Comparative Genomics: Evolution of orthologs


  • open Mozilla
  • open two terminal windows
  • Get E. coli genome by typing:
    ftp http://www.bx.psu.edu/~anton/share/bmmb598f/hp.gbk
    ftp http://www.bx.psu.edu/~anton/share/bmmb598f/wol.gbk
    ftp http://www.bx.psu.edu/~anton/share/bmmb598f/hp_genome.fna
    ftp http://www.bx.psu.edu/~anton/share/bmmb598f/wol_genome.fna
    ftp http://www.bx.psu.edu/~anton/share/bmmb598f/bbh.sql
    ftp http://www.bx.psu.edu/~anton/share/bmmb598f/hProt.sql
    ftp http://www.bx.psu.edu/~anton/share/bmmb598f/wProt.sql
    ftp http://www.bx.psu.edu/~anton/share/bmmb598f/mysql
    ftp ftp://ftp.ebi.ac.uk/pub/software/unix/clustalw/clustalw1.82.mac-osx.tar.gz
    chmod 755 mysql
    

Open mysql by typing

./mysql -u XXX -h ZZZZ XXX

drop all tables and type quit Now load tables you just downloaded using these:

mysql -u XXX -h ZZZZ XXX < bbh.sql
mysql -u XXX -h ZZZZ XXX < hProt.sql
mysql -u XXX -h ZZZZ XXX < wProt.sql

To make sense of orthologous relationship we established last time we need to generate alignments.
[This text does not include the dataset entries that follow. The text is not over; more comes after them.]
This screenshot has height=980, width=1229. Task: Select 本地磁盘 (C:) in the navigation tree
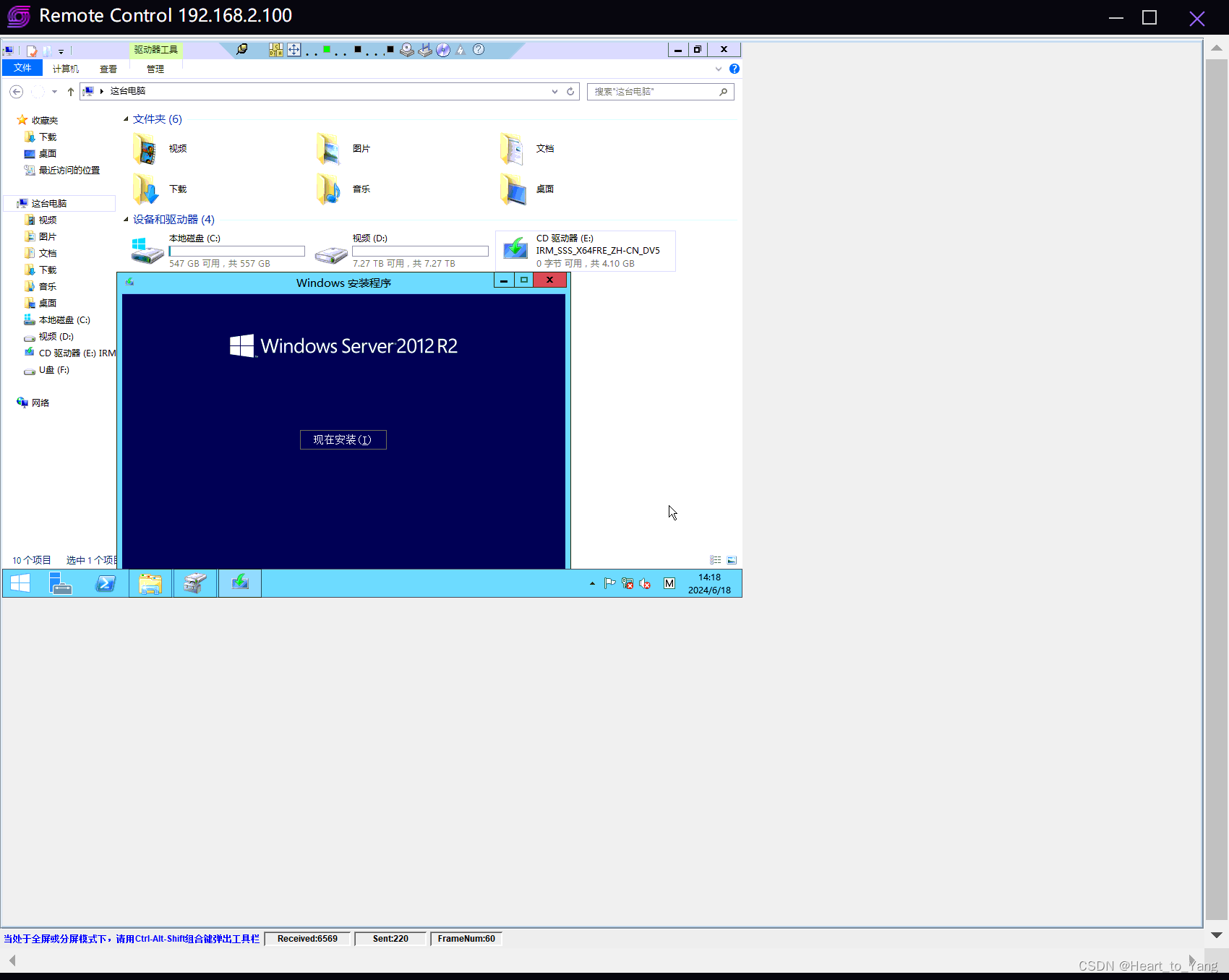pyautogui.click(x=64, y=320)
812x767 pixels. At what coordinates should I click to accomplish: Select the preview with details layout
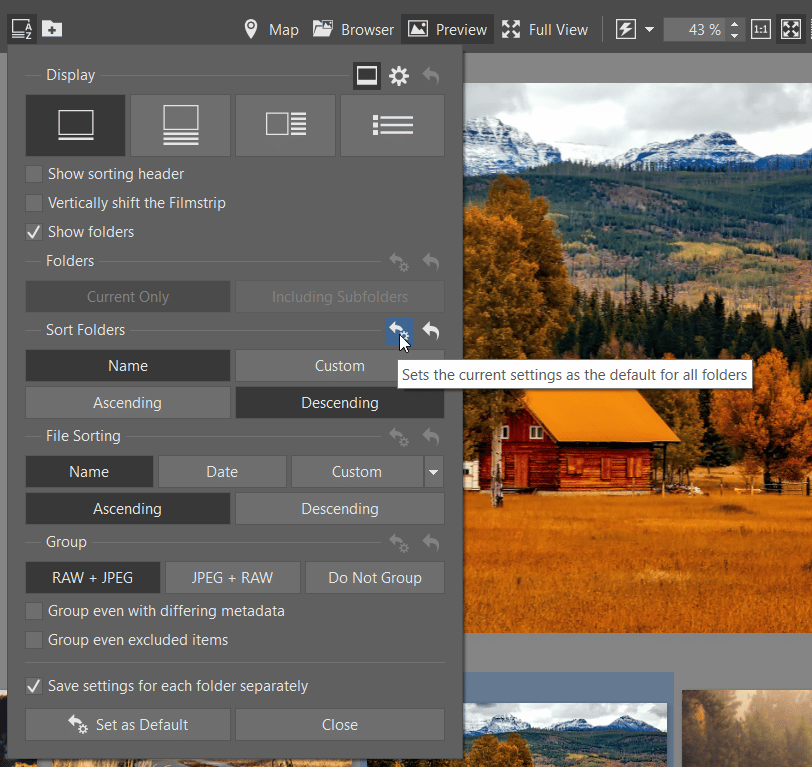[285, 125]
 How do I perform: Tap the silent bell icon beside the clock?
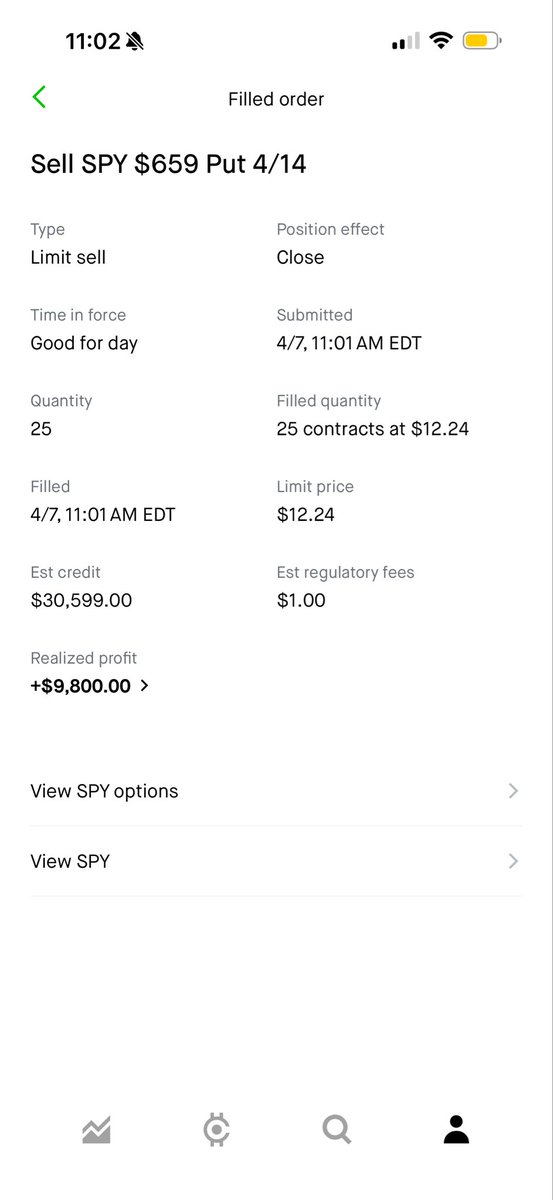[x=135, y=41]
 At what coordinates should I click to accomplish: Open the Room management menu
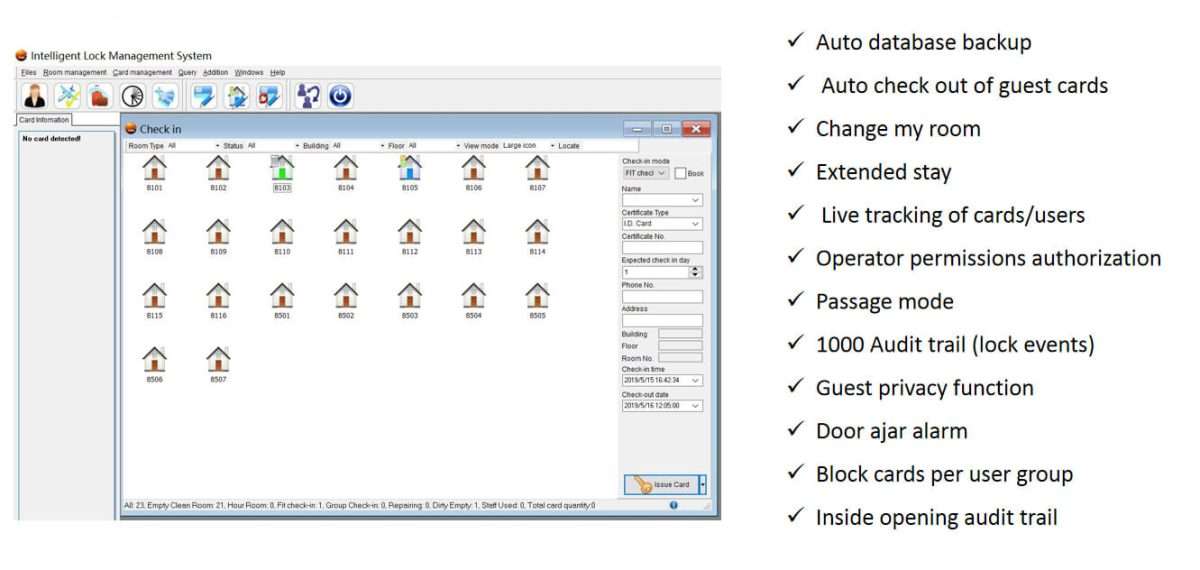(x=75, y=72)
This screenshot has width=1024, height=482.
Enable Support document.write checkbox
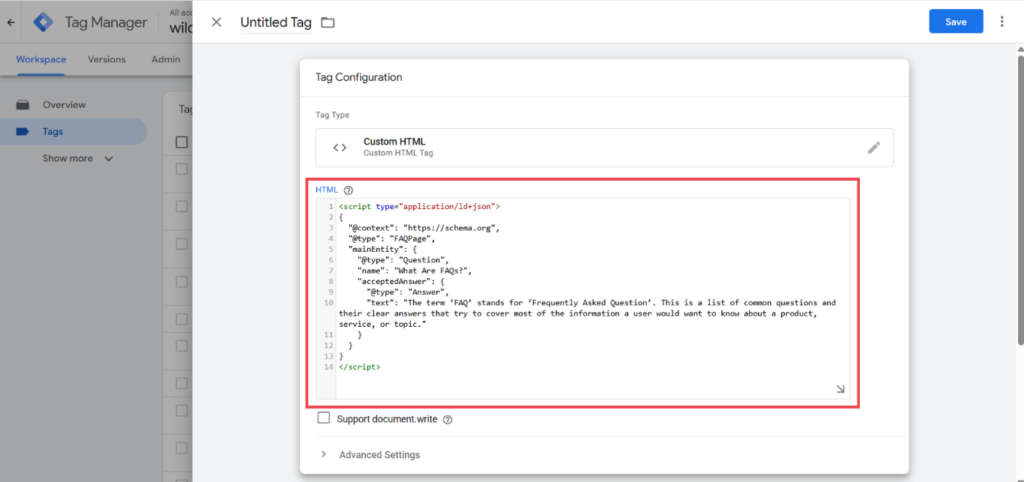323,418
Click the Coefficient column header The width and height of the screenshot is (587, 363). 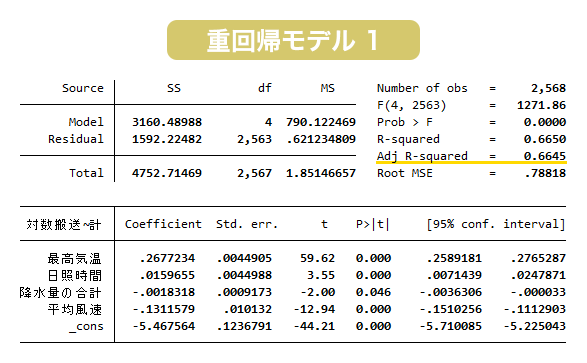(163, 224)
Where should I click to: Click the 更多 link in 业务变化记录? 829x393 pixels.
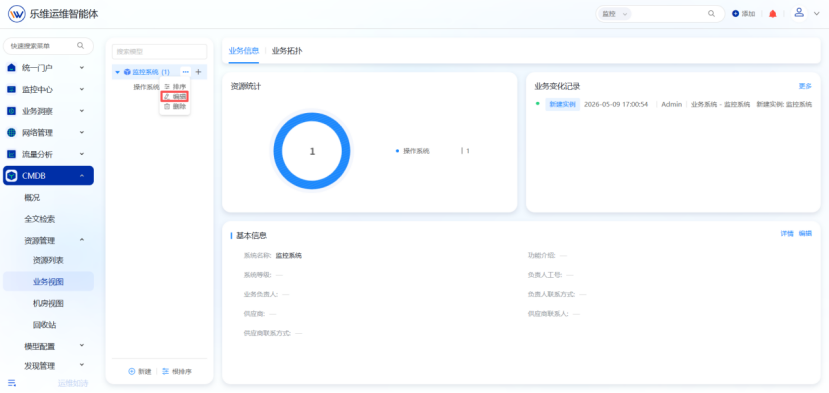click(805, 86)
There several layers of complications:

  1. We need to get nucleotide sequences encoding proteins we used to find BBHs
  2. We need to align these nucleotide sequences codon by codon (not nucleotide by nucleotide)

Getting coding sequences

To get coding sequences we need to parse Genbank *.gbk files, which is a brutal thing to do. In your directory you have two files: hp.gbk and wol.gbk (Both Bioperl and Biopython offer useful functions for solving this problem, but we'll use bare hands here).

more hp.gbk
egrep ' CDS | \/db_xref=\"GI' hp.gbk | more
egrep ' \/db_xref=\"GI' hp.gbk > gi.txt
egrep ' CDS ' hp.gbk > cds.txt
paste cds.txt gi.txt | sed s/\ *//g | sed s/^CDS// | sed s/\\/db_xref=\"GI:// | sed s/\"$// > hp_dna2prot.txt

Now let's do the same thing for Wolinella:

egrep ' CDS ' wol.gbk > cds.txt
egrep ' \/db_xref=\"GI' wol.gbk > gi.txt
paste cds.txt gi.txt | sed s/\ *//g | sed s/^CDS// | sed s/\\/db_xref=\"GI:// | sed s/\"$// > wol_dna2prot.txt 

To get CDS we can now run this program:

#! /usr/bin/perl -w

# getCDS.pl [coord file] [seq file]

open (COORD, "<$ARGV[0]") or die "Cannot open $ARGV[0]:$!\n";
@coord = <COORD>;
close COORD;
chop @coord;

open (SEQ, "<$ARGV[1]") or die "Cannot open $ARGV[1]:$!\n";
while (<SEQ>) {
  if (!m/^>/) {
    chop;
    $seq .= $_;
  }
}

close SEQ;

foreach (@coord) {
  $comp = 0;
  if (!m/join/) {
    $comp = 1 if m/complement/;
    m/\({0,1}(\d+)\.\.(\d+)\){0,1}\t(\d+)$/;
    print "$3\t";
    if ($comp == 1) {
      print reverse_complement(substr($seq, $1-1, ($2-$1+1)));
    } else {
      print substr($seq, $1-1, ($2-$1+1));
    }
    print "\n";
  }
}


sub reverse_complement
{ my @temp = split (//, $_[0]);
  my @result;
  foreach (@temp)
  { if (m/a/i)
    { push(@result, "T");
    } elsif (m/t/i)
    { push(@result, "A");
    } elsif (m/c/i)
    { push(@result, "G");
    } elsif (m/g/i)
    { push(@result, "C");
    } elsif (m/u/i)
    { push(@result, "C");
    } elsif (m/r/i)
    { push(@result, "Y");
    } elsif (m/y/i)
    { push(@result, "R");
    } elsif (m/m/i)
    { push(@result, "K");
    } elsif (m/k/i)
    { push(@result, "M");
    } else
    { push(@result, $_);
    }
  }
  return uc(join("", reverse(@result)));
}

As the output we will get a tab delimited files containing GIs and DNA sequences. We will create a table in MySQL and finally generate a summary file that contains both Protein and DNA sequences.


Thu Nov 20 19:55:58 2008